WorkFlowy: moving, organizing, decluttering
Frank Degenaar
Transporters and the suspension of disbelief
Moving house is a pain in the butt during the rainy season in the Northeast of Brazil. Last week I had to get my worldly possessions from one apartment to another. It is no less of an organizational and physical challenge moving a mere 4 blocks down the road. More than once I caught myself contemplating the convenience of the Star-Trek-style transporters - say that 3 times. Would you turn down the opportunity to beam your inanimate objects over to your new abode?
The more one indulges in science fiction, the more one engages in the willing suspension of disbelief... and carries the same "impossible" technological concepts over into reality - at least for a few seconds, while one adjusts to the painful absence of such things as cargo bay transporters.
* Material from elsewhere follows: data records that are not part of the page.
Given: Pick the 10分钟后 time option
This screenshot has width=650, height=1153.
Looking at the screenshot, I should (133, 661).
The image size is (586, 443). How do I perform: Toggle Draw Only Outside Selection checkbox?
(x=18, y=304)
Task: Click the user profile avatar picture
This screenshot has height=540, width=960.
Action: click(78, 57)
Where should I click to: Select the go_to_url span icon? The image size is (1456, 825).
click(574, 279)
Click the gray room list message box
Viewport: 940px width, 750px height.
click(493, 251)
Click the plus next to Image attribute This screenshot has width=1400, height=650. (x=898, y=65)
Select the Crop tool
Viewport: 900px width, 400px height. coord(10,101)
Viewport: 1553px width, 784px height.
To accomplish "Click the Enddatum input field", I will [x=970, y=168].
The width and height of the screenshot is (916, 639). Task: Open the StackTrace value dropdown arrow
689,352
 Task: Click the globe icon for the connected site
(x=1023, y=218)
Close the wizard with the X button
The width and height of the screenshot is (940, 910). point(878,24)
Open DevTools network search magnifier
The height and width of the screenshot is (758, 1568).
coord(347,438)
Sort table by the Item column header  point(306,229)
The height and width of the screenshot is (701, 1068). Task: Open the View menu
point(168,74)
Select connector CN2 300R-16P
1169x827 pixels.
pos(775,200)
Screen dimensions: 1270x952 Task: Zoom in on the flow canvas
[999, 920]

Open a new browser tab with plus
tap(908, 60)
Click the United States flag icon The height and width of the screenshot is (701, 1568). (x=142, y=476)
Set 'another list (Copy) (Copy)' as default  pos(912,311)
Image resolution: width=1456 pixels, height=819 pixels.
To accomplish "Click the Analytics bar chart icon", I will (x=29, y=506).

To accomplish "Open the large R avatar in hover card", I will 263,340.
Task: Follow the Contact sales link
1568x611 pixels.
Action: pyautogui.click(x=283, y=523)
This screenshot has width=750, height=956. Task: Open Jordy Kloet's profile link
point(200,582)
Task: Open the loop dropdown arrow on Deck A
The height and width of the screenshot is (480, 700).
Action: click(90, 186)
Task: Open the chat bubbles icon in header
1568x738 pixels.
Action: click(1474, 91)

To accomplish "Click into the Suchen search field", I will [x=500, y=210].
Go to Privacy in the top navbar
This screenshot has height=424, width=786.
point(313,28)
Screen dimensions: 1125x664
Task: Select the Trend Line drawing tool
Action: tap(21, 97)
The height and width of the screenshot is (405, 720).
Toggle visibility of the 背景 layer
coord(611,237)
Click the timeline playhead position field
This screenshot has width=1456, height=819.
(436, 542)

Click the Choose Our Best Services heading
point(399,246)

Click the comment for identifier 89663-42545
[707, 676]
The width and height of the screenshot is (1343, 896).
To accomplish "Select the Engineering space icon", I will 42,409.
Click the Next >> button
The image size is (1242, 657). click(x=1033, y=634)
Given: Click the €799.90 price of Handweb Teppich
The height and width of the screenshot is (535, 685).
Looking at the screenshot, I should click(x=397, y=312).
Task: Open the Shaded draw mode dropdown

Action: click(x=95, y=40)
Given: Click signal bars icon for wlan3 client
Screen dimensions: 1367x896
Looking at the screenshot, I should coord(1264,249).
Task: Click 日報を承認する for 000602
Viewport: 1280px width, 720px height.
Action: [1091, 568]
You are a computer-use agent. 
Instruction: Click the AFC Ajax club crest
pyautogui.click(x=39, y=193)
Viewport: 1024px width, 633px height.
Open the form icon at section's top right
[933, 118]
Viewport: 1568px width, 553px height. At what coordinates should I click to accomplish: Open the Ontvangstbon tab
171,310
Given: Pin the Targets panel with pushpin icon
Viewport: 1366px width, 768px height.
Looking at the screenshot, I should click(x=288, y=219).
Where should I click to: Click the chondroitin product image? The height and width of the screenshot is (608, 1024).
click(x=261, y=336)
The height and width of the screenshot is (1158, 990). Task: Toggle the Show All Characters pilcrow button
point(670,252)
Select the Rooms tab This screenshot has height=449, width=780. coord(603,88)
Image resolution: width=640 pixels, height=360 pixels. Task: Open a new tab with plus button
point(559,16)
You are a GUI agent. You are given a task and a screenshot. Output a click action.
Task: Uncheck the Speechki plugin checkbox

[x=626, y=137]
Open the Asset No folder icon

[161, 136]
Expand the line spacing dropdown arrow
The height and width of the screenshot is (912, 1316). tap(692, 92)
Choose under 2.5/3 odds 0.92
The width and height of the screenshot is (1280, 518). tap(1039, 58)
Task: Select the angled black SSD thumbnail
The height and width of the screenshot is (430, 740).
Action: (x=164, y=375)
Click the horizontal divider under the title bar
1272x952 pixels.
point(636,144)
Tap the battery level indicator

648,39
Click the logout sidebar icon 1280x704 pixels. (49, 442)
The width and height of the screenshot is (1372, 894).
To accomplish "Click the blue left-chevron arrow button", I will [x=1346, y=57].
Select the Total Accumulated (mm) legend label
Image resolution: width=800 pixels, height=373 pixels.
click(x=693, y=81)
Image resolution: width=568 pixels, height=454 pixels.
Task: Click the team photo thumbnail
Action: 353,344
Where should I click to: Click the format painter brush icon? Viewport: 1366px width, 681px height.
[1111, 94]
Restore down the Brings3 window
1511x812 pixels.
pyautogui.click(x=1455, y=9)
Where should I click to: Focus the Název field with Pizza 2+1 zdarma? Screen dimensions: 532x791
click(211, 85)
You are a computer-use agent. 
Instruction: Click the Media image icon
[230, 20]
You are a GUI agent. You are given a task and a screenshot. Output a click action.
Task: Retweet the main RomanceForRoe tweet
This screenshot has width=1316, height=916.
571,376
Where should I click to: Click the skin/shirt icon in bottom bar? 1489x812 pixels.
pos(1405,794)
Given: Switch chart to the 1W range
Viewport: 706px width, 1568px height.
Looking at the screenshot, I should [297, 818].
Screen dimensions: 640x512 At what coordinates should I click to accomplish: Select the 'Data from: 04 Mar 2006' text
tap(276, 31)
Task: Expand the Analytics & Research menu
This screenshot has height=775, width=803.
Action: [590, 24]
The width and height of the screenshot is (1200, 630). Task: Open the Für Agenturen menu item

But surely there's some sort of technology out there we can really sink our teeth into... something that will make a mammoth task just a tad less mammoth-like?
Back to life, back to reality
So when it dawns on you that you'll have to buckle down and use some elbow grease here on planet earth in the 21st century, the next recourse is an app of some sort. Even if it were possible to dematerialize your stuff and materialize it clear across the city, inevitably you're still going to have to do some brain-wracking: "Let's see... I'm going to need to create a mega list of most of my possessions and organize them into discrete contexts that I can act upon. How do I do this systematically, room by room - yet also be able to easily view that same list according to specific categories, such as the things that I want to throw out, the things I need to disassemble, donate, measure, etc?"
Modus operandi
With my iPhone in hand and WorkFlowy, it took just a wee bit over an hour to whiz through the apartment, room by room, and complete my list - most of the action decisions being made on the spot. I used iOS' dictation to speak my list out item by item in WorkFlowy, including the hashtag (#) command when creating tags.
- I created my main list: "ROOM BY ROOM"
Under the main list, I thought of all the actions or decisions I might have had to take and created a corresponding list of tags under the header by setting up a note (That way my list of tags appears just below the list title without creating a bullet point): #Disassemble #Leave #Sell #Donate #Fix #Clean #Trash #Wtf #Sort #Measure #Paint #Now
- Next, a separate list for each room: Exercise room, Bathroom, Living room, etc.
- Under each sublist of different areas of the apartment, I listed furniture and the general contents of closets and boxes, etc.
- Alongside each item, I included an appropriate tag or set of tags... and thereunder, when required, a measurement.
Hunting and gathering
Once I got my list down, I could then go ahead and hit any of the tags just below the main list title. WorkFlowy then filters by tag, gathering like tags dispersed across your sublists. In so doing, I was able to batch my tasks and focus on like tasks one at a time... and still have them listed by room. You can drill down to more specifics if you give your items more than one tag and subsequently filter by 2 or more of those tags, i.e. #Disassemble + #Donate + #Now.
- I could get busy and #Disassemble/ break down/ uninstall furniture, ceiling fans etc.
- I could visualize a separate list of things I wanted to get rid of (#Trash, #Donate or #Sell), since I was downsizing my square meterage moving to the new apartment.
- I could easily access a list of things I wanted to #Paint.
- I could double check my list of things I initially decided to #Leave behind.
- I could easily reference the items I wanted to salvage and needed a few bits and bolts for from the hardware store to #Fix.
- I had to #Measure certain pieces of furniture to see whether they would even fit in the new apartment.
- I wanted to further #Sort through a couple of things that I had gathered over the last 6 years of living in Brazil - such as cables and electronic adaptors etc. that I had never needed to use. Basically an opportunity to declutter my life.
- I even had a #Wtf tag to group those items together that I had no clue what to do with at first glance. One of them was whether to find a new (loving and caring) home for my daughter's hamster or to take him (Mickey) with.
- My #Wtf list obviously got shorter as I figured out the course of actions to be taken, but for posterity I have left a few in the list I have shared with you (for tinkering purposes).
- On that note, when you want to bulldoze through a bunch of tags and eliminate them, the desktop shortcut (Alt + click) while hovering over any tag will explode it. You can blow up a number of like tags in quick succession by hitting Alt + click, click, click... All you need to do is filter by a particular tag and get busy exploding.
- I had a #Now tag, to quickly isolate any tasks that I was attempting to focus on at any given moment.
Closing a chapter...
You can go to town on GTD tags (or any other tag that gets the job done) or even set up Kanban stages to complete your tasks. This time 'round I decided to use WorkFlowy's "Complete" feature and set it to "Hidden", thereby visually simplifying and whittling my list down as I completed them. Pure simplicity.
If you want to quickly eliminate items from your list (strikethrough), the keyboard shortcut for that is: Ctrl + Enter while your cursor is on any particular line or after having selected multiple items.
In the beginning I created my list super fast with a smartphone in hand. While doing some reshuffling and admin on my list in general, I used my desktop app. By doing so, you get the best of both worlds: robustness and mobility.